Straatnamen in Hoogwoud
De Graaf Willemstraat
Door Niek Dekker
Wat een verrassing om in de gemeentelijke archieven te lezen dat de Graaf Willemstraat niet is genoemd naar de gesneuvelde graaf van Holland en Rooms-Koning Willem II. Het gaat hier om Willem VI, graaf van Holland, Zeeland en Henegouwen. Hij was het die Hoogwoud en Aartswoud in 1414 stadsrechten verleende. Zijn bastaardzoon Eduard, de eerste heer van de Heerlijkheid Hoogwoud en Aartswoud, liet in Hoogwoud ‘een slot timmeren’.
Graaf Willem VI.
Graaf Willem werd op 5 april 1365 geboren in Den Haag. Hij was een van de drie wettige zoons van Albrecht van Beieren en Margaretha van Brieg. Dat paar had ook vier dochters en Albrecht had daarnaast zeven bastaardzonen en een bastaard- dochter. Albrecht was sinds 1347 hertog van Beieren- Straubing en bestuurde vanaf 1358 Holland en Zeeland als ‘ruwaard’ (regent) voor zijn geesteszieke broer Willem V. Vanaf 1389 deed hij dat op eigen titel. Over de jeugd van Willem is weinig bekend. Wel weten we dat hij een vechtersbaas was.
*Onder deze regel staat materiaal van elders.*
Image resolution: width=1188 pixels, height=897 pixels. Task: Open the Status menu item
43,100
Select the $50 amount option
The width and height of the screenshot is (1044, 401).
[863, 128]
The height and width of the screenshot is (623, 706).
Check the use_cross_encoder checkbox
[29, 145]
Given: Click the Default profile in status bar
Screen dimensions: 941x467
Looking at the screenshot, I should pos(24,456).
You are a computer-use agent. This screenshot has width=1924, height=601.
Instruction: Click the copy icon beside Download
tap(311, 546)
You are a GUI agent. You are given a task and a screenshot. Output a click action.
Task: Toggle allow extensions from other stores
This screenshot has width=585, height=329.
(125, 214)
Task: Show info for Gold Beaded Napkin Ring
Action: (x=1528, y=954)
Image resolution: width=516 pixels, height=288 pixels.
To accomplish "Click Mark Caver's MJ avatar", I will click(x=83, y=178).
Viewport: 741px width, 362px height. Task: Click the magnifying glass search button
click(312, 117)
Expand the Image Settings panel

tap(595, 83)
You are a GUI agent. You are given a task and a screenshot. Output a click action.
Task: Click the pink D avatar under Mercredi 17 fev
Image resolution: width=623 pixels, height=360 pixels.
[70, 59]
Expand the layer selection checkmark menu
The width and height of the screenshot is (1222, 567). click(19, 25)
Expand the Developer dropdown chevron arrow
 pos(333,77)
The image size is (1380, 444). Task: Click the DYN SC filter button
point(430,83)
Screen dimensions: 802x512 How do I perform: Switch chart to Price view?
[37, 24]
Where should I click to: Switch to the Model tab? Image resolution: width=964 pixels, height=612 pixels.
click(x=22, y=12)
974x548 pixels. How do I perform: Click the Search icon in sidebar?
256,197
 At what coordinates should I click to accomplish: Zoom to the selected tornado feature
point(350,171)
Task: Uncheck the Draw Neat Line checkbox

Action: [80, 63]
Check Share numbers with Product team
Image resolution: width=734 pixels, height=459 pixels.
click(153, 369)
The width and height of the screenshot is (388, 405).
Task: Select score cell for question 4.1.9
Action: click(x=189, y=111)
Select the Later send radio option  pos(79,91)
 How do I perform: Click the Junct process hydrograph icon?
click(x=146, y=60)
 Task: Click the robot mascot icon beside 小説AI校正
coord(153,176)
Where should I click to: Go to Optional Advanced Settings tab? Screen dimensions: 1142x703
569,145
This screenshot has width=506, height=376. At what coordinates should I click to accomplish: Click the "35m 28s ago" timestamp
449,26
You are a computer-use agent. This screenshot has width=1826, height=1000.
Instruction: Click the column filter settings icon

Wapenschild familie van Beieren-Straubing.
Hij was dol op riddertoernooien, waarvoor hij zelfs naar Engeland reisde. Hij werd Willem van Oostervant genoemd, nadat hij in 1385 het kleine Franse graafschap Ostrevant, met als hoofdstad Bouchain, cadeau kreeg van de Franse koning.
Wellicht was het een huwelijkscadeau, want in datzelfde jaar 1385 werd Willem met zijn zus Margaretha uitgehuwelijkt aan kinderen van Filips de Stoute, hertog van Bourgondië, het beroemde ‘Dubbelhuwelijk van Kamerijk’. Filips wilde zijn macht met deze bewuste huwelijkspolitiek naar het Noorden uitbreiden.
Graaf Willemstraat
Willems bruid Margaretha van Bourgondië was bij het huwelijk elf jaar oud. Het paar kreeg, na 16 jaar huwelijk, slechts één kind, dochter Jacoba van Beieren, geboren in 1401 in Le Quesnoy. Net als zijn vader had ook Willem bastaardkinderen, naast de bovengenoemde Eduard was dat Beatrijs. Beiden kwamen goed terecht, Eduard als Heer van Hoogwoud en Aartswoud en baljuw van Holland, Beatrijs huwde met Jan van Woerden, heer van Vliet. Omdat Willem meestal in Holland verbleef en zijn vrouw Margaretha in Henegouwen, was zij daar als zijn gouvernante in feite de baas. Willem verzette zich rond 1390, in de Hoekse en Kabeljauwse twisten, tegen zijn vader. Hij zocht bondgenoten onder de Hoeken, dat dreef Albrecht dichter naar de Kabeljauwen toe. De Hoeken zagen Aleid van Poelgeest, de maîtresse van Albrecht, als het kwade genius hierachter.
Margaretha van Bourgondië
Zij werd in 1392 vermoord, toen zij met het hoofd van de hofhouding, Willem de Cuser, door Den Haag wandelde. De dader was waarschijnlijk een Hoekse voorman. Zoon Willem die van medeplichtigheid werd verdacht aan deze moord, verliet Den Haag en week tijdelijk uit naar Henegouwen. Vader Albrecht begon in blinde woede een wraakcampagne tegen de vooraanstaande Hoekse families.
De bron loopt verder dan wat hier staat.